Book Review: Identity, Neoliberalism and Aspiration – Educating white working-class boys

garthreview by Sadia Habib

Identity, Neoliberalism and Aspiration – Educating white working-class boys

by Garth Stahl

Adopting a culturalist approach and a Bourdieusian lens, the book focuses on research conducted in London to learn about  white working-class students’ experiences, identities and aspirations in the multiple sites of school, home and community, with the underlying theoretical approach that “identity is always residual, refracted, emergent and contested” (p1).  Identity is constructed and contested in spaces such as schools and communities, and thus the book successfully explores the nuances involved in white working-class boys’ social and learner identities as they strike a balance between sometimes fluid and sometimes fixed identities.  Neoliberalism encourages “competitive, economic and status-based” aspirations and subjectivities (p2), and these boys’ lives are inevitably shaped by neoliberal systems of schooling, where the boys want to do well, but not too well.  In the contemporary globalised world, where identities are fluid, flexible and hybrid, Stahl also points towards how some white working-class youth experience identities and subjectivities that are “fixed in place by both circumstances – material, economic, familial, cultural” and by “neoliberal discourses” (p159). The boys become neoliberal subjects “enmeshed in processes of individualisation and individualised failure”, yet they work towards presenting themselves as “valuable individuals where egalitarianism becomes a process of amelioration, contestation or resistance” (p133).
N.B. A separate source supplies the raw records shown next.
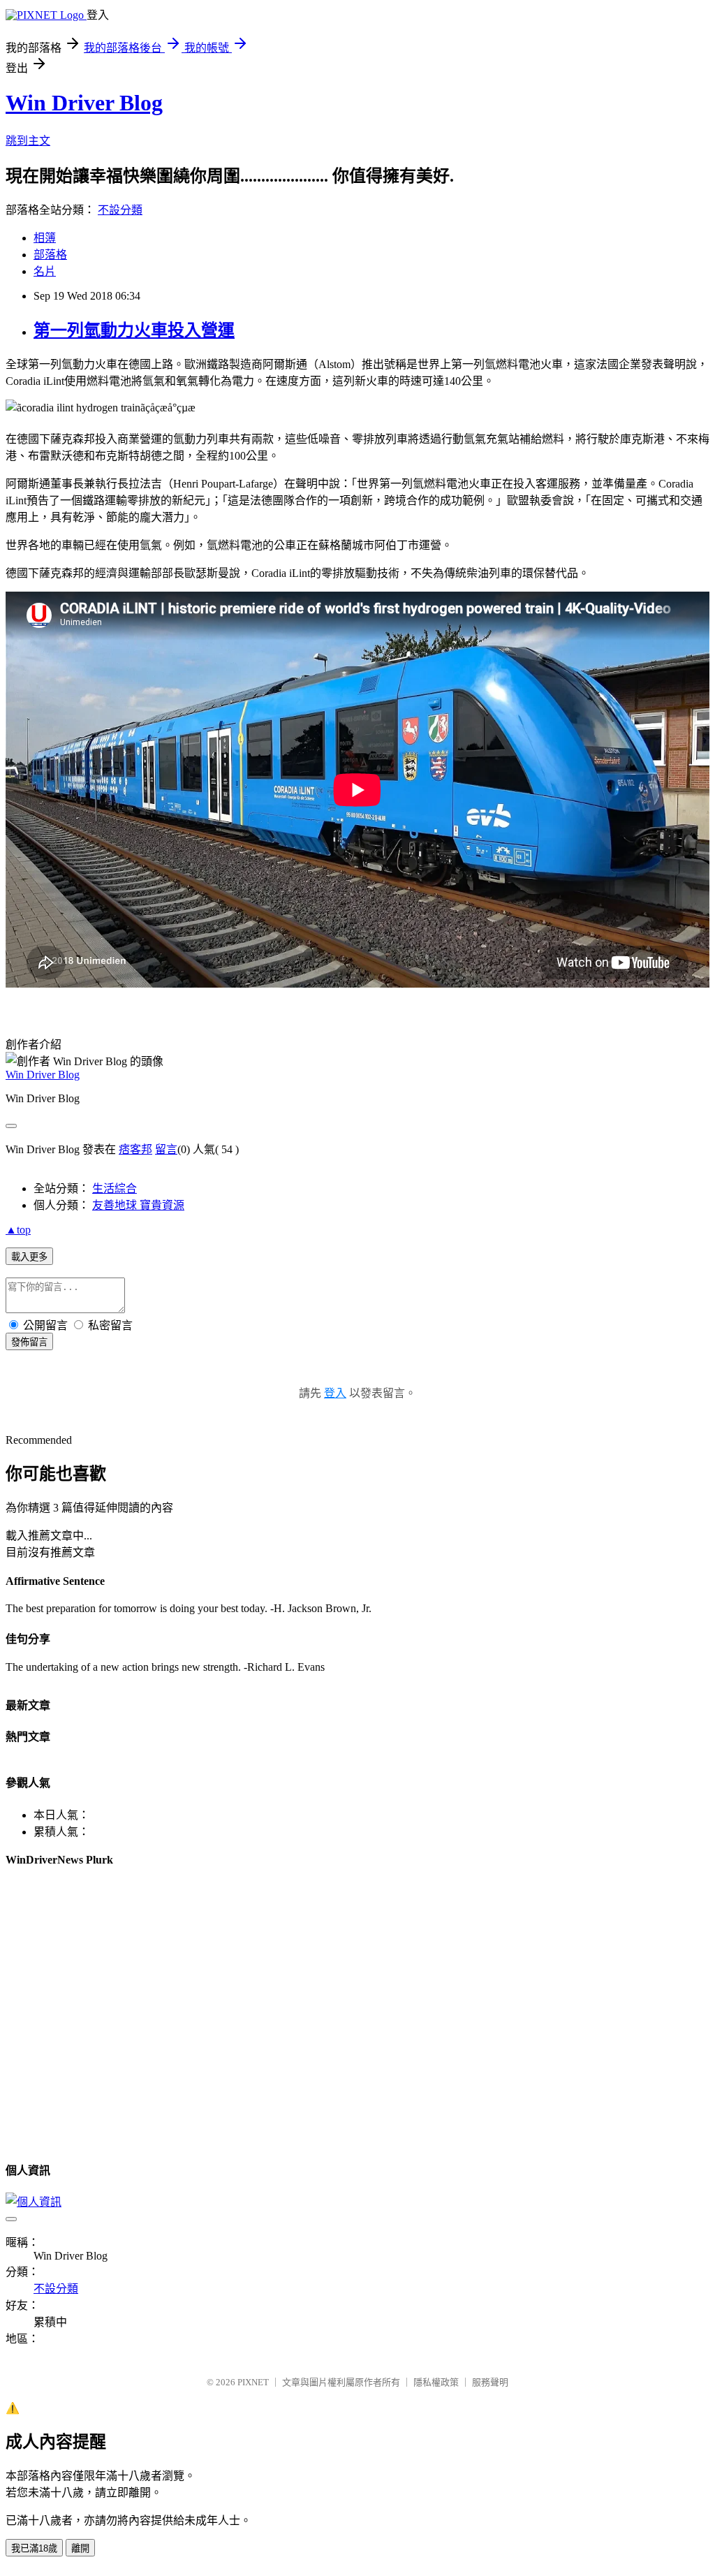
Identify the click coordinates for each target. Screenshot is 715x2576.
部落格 (50, 255)
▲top (18, 1230)
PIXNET (253, 2382)
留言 (166, 1149)
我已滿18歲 (34, 2548)
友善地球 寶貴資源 (138, 1205)
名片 (45, 271)
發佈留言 (29, 1342)
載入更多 (29, 1257)
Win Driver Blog (84, 102)
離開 (80, 2548)
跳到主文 (28, 141)
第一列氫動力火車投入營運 (134, 330)
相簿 (45, 238)
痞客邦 (135, 1149)
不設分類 (120, 210)
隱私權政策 (436, 2382)
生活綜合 (114, 1188)
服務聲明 (490, 2382)
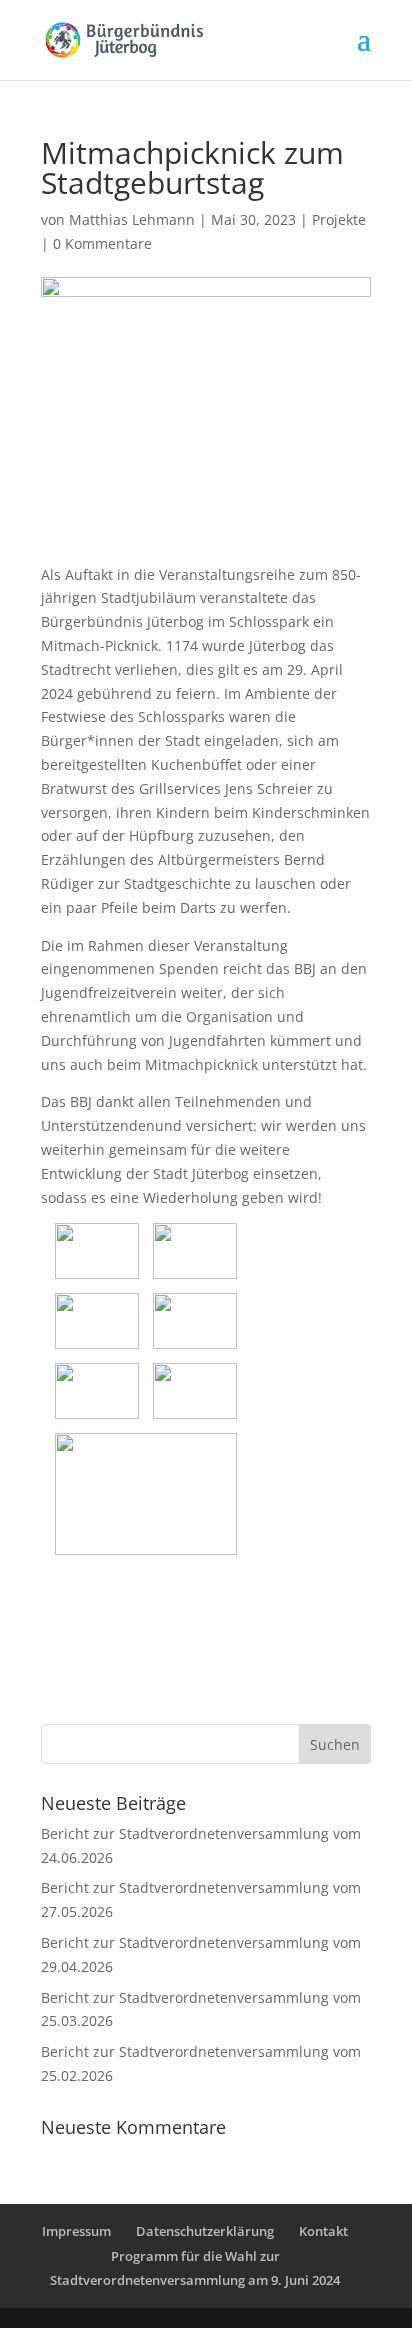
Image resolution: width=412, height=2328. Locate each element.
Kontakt (323, 2231)
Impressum (76, 2231)
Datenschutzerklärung (205, 2231)
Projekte (339, 219)
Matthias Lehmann (132, 219)
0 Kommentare (102, 243)
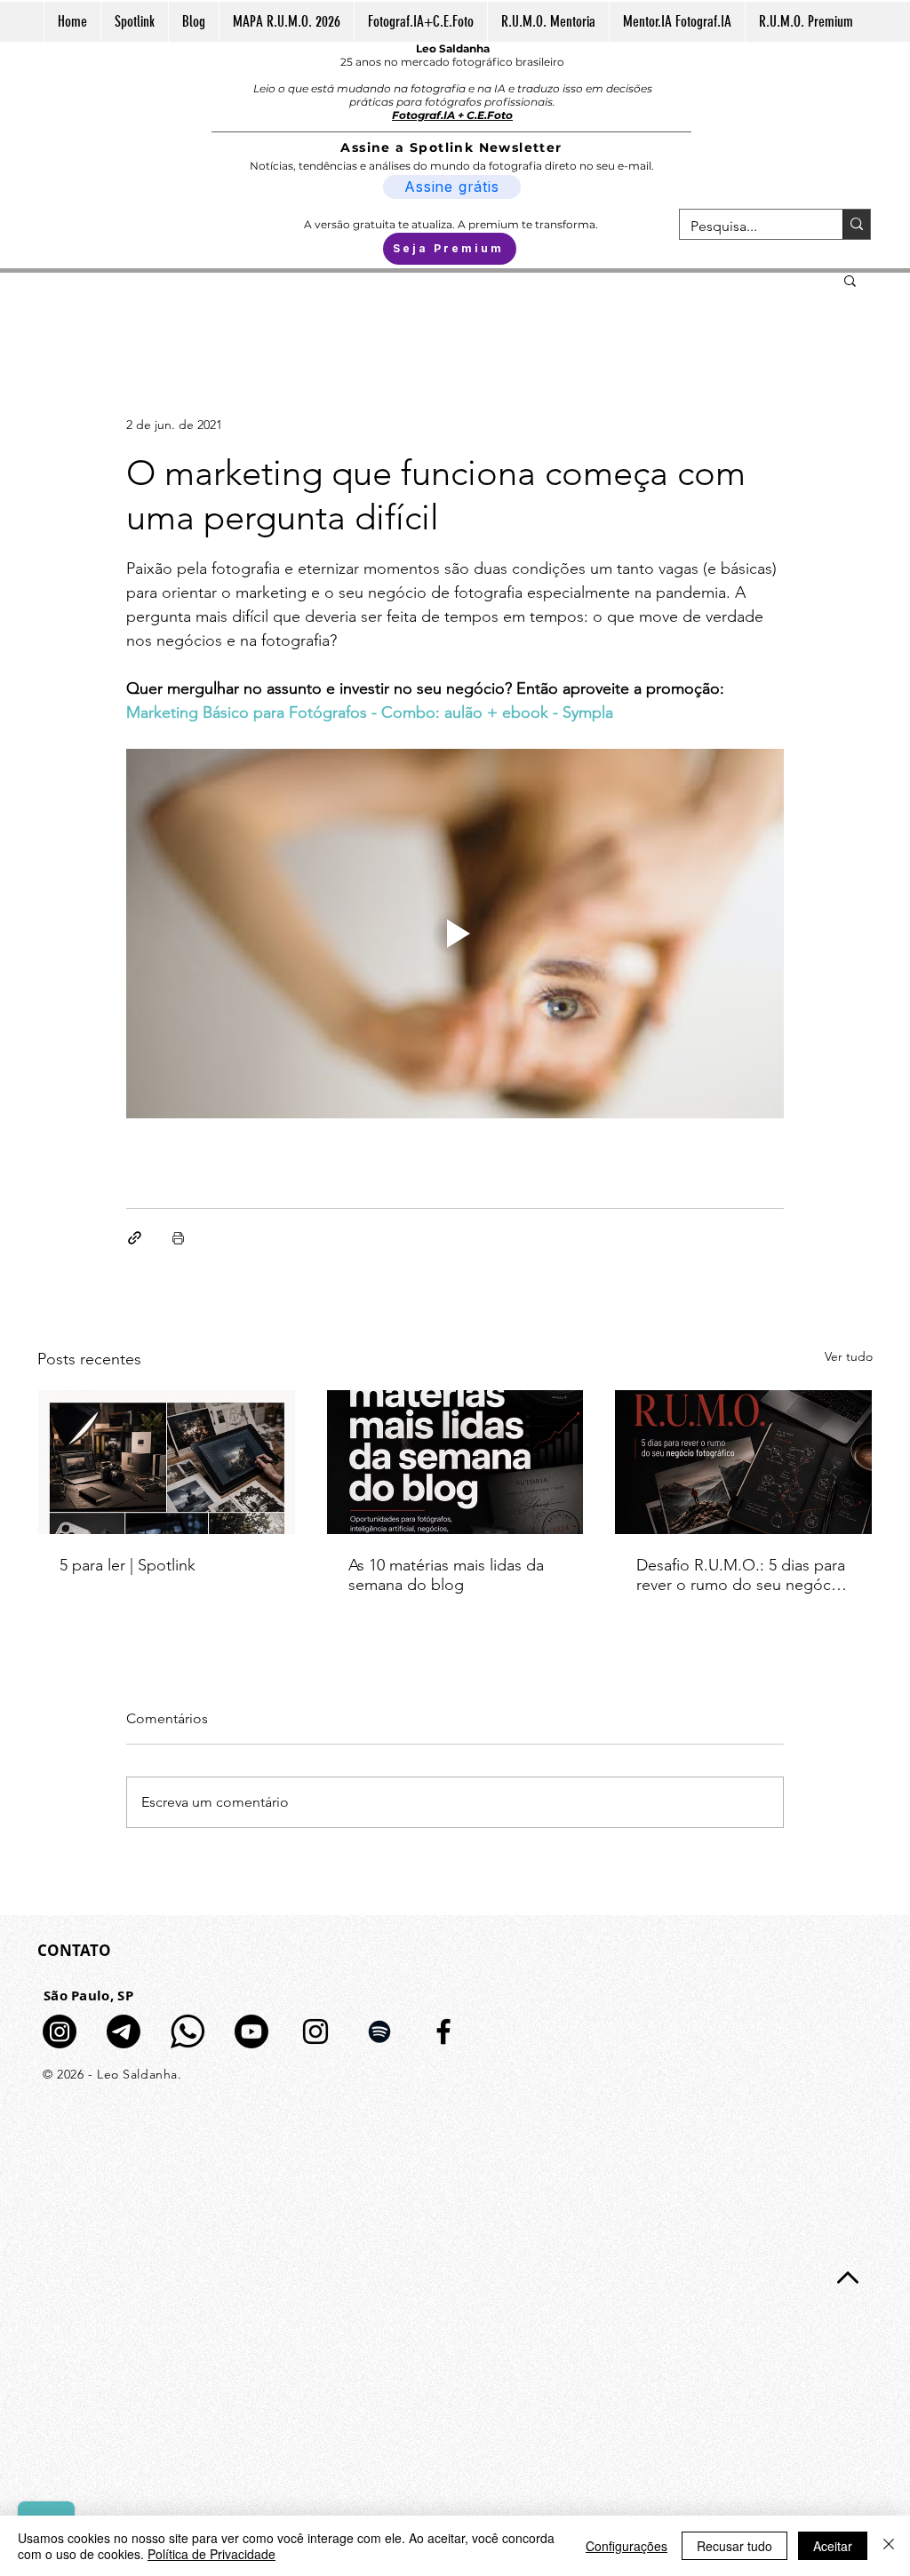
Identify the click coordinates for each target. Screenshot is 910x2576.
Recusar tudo (734, 2546)
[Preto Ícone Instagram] (315, 2031)
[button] (850, 280)
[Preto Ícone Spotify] (379, 2031)
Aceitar (832, 2546)
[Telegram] (123, 2031)
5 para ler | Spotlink (128, 1565)
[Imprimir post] (178, 1237)
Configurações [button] (626, 2546)
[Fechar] (888, 2546)
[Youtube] (251, 2031)
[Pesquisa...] (856, 224)
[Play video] (455, 933)
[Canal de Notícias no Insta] (59, 2031)
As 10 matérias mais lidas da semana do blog (446, 1574)
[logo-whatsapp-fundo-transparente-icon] (187, 2031)
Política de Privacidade (211, 2554)
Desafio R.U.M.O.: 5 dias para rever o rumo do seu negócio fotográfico (740, 1574)
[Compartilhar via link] (134, 1237)
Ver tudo (849, 1356)
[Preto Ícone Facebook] (443, 2031)
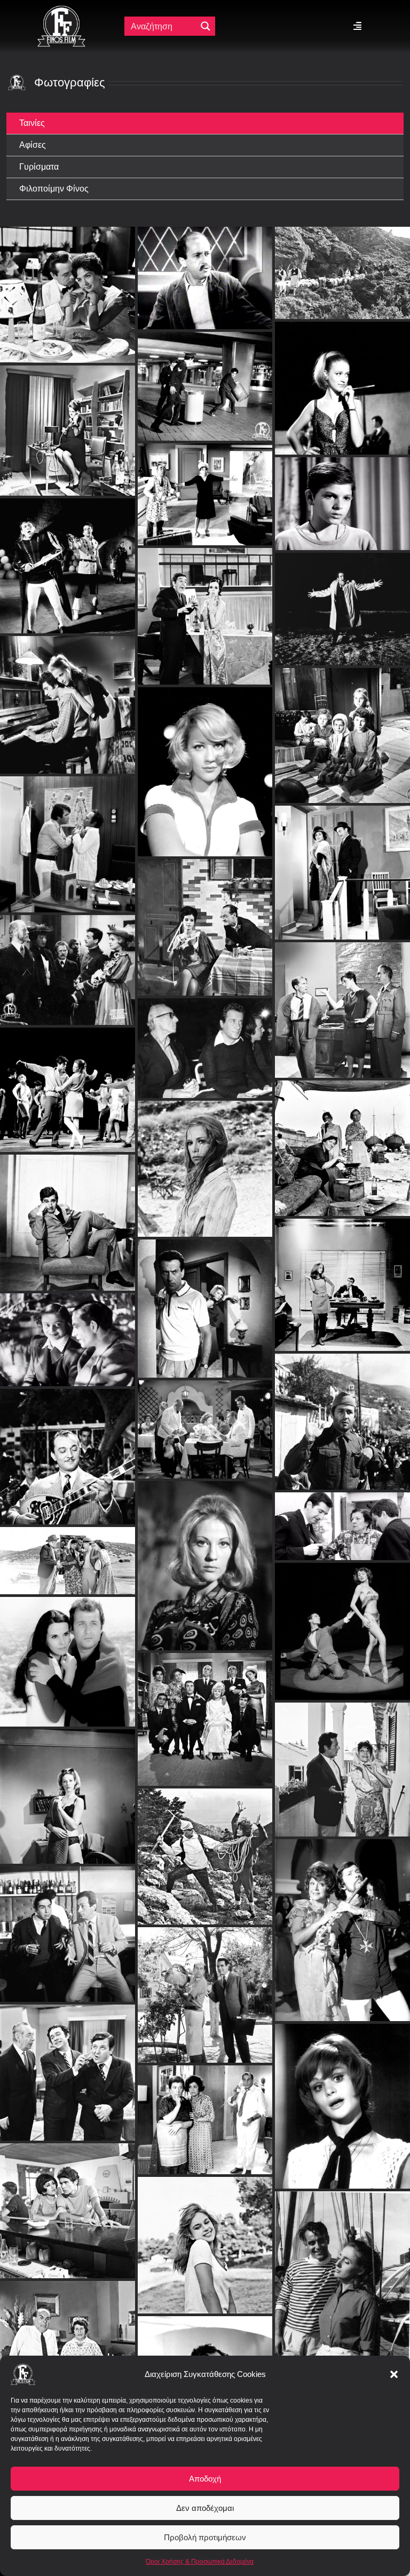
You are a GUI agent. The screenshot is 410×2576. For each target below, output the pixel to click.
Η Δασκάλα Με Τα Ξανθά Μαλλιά (342, 1410)
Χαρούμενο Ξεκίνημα (342, 1619)
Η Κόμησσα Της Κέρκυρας (342, 1758)
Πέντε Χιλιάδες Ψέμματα (343, 1514)
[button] (394, 2374)
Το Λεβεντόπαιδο (67, 1650)
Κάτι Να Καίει (205, 904)
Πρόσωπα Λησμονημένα (67, 1328)
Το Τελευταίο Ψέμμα (342, 2270)
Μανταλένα (343, 712)
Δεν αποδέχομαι (205, 2508)
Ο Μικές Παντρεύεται (205, 1708)
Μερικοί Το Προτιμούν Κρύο (204, 1844)
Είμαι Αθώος (67, 947)
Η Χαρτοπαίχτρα (205, 2108)
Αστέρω (343, 250)
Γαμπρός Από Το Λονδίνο (67, 1922)
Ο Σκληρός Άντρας (343, 998)
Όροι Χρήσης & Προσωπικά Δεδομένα (200, 2561)
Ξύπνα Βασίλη (205, 593)
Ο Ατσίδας (67, 1445)
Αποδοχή (205, 2478)
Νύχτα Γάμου (67, 2199)
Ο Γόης (67, 2061)
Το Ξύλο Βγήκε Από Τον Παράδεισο (204, 2233)
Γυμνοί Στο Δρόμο (205, 1554)
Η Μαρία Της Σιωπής (204, 1157)
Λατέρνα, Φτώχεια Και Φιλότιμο (67, 1549)
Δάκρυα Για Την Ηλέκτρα (204, 1297)
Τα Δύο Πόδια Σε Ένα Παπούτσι (343, 326)
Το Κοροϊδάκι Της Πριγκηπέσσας (342, 2094)
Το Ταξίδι (343, 1136)
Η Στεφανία (67, 1784)
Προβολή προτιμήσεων (205, 2537)
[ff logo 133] (61, 10)
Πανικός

Following contemporary theories and empirical studies on classificatory struggles, Stahl too discusses social class as cultural and ideological, rather than solely concerned with wealth and occupations, thus the research highlights in great detail how white working-class boys are socially positioned in schools.  Aspiration and subjectivities are thoroughly explored in order for us to gain a deeper insight into the shaping and re-shaping of learner and social identities.  Stahl shows how white working-class boys’ subjectivities and aspirations are intricately meshed with social, structural and economic factors, and he problematizes what he refers to as common and crude conceptions of white working-class culture – for example, poor aspirations, poor parental attitudes, poor work ethic and poor attendance.  The boys’ aspirations are shown to be deeply intertwined with neoliberal educational practices, all the while schools’ policies and practices regarding ability and achievement, through certain fixed assumptions, can result in racist and classist ideological structures.  The research explores the contradictions and ambivalences in identity issues as the boys fear academic failure but simultaneously they fear academic success. Stahl offers recommendations of ways in which schools and teachers could better engage white working-class boys in order for them to enjoy and benefit from the curriculum and general schooling in order for them to enhance their learner and social identities.  Having taught for in white working-class communities for many years

Part One of the book reviews contemporary education debates and literature on the educational policies which impact upon white working-class communities, in particular, drawing upon Bourdieu, Stahl raises key concerns about aspirations and identities of white-working class boys.  In keeping with contemporary revival of Bourdieu’s theoretical frameworks, Stahl advocates multiple and nuanced readings of gendered/classed identities and aspirations through a detailed examination of interrelated and interdependent capitals, habitus, field and associated disjunctures. Part Two of the book then goes onto examining the site of the school and the identity work therein – how identity construction and contestation impacts upon the boys’ definitions and discourses of everyday experience of social class, and as a result the consequences for their learning and aspirations.  We learn about how these boys have become adept in evading “labels, judgements and distinctions” (p7), and how they adopt strategies to reaffirm their own respectability through a process of ‘othering’ boys they deem different.

The book is timely, accessible, engaging and thoroughly grounded in extensive empirical work conducted in contemporary south London sites of schooling with boys whose voices come alive as we learn about their conflicting experiences, aspirations and identities, and their everyday experiences of the negative discourses imposed upon them.  The boys know shame, self-doubt and poverty, as they reveal their ambivalent relationship with their locality, and make meaning through identifying boundaries.  Thus Stahl’s ethnographic study is an urgent and necessary read for teachers, educationalists, researchers, policy makers and sociologists interested in the interplay between intersections of whiteness, social class, gender and identity issues in the lives of young boys.

Garth Stahl completed his PhD at Cambridge in July 2013 while working as a teacher in a traditionally white working-class section of South London. He currently works as a Lecturer at University of South Australia.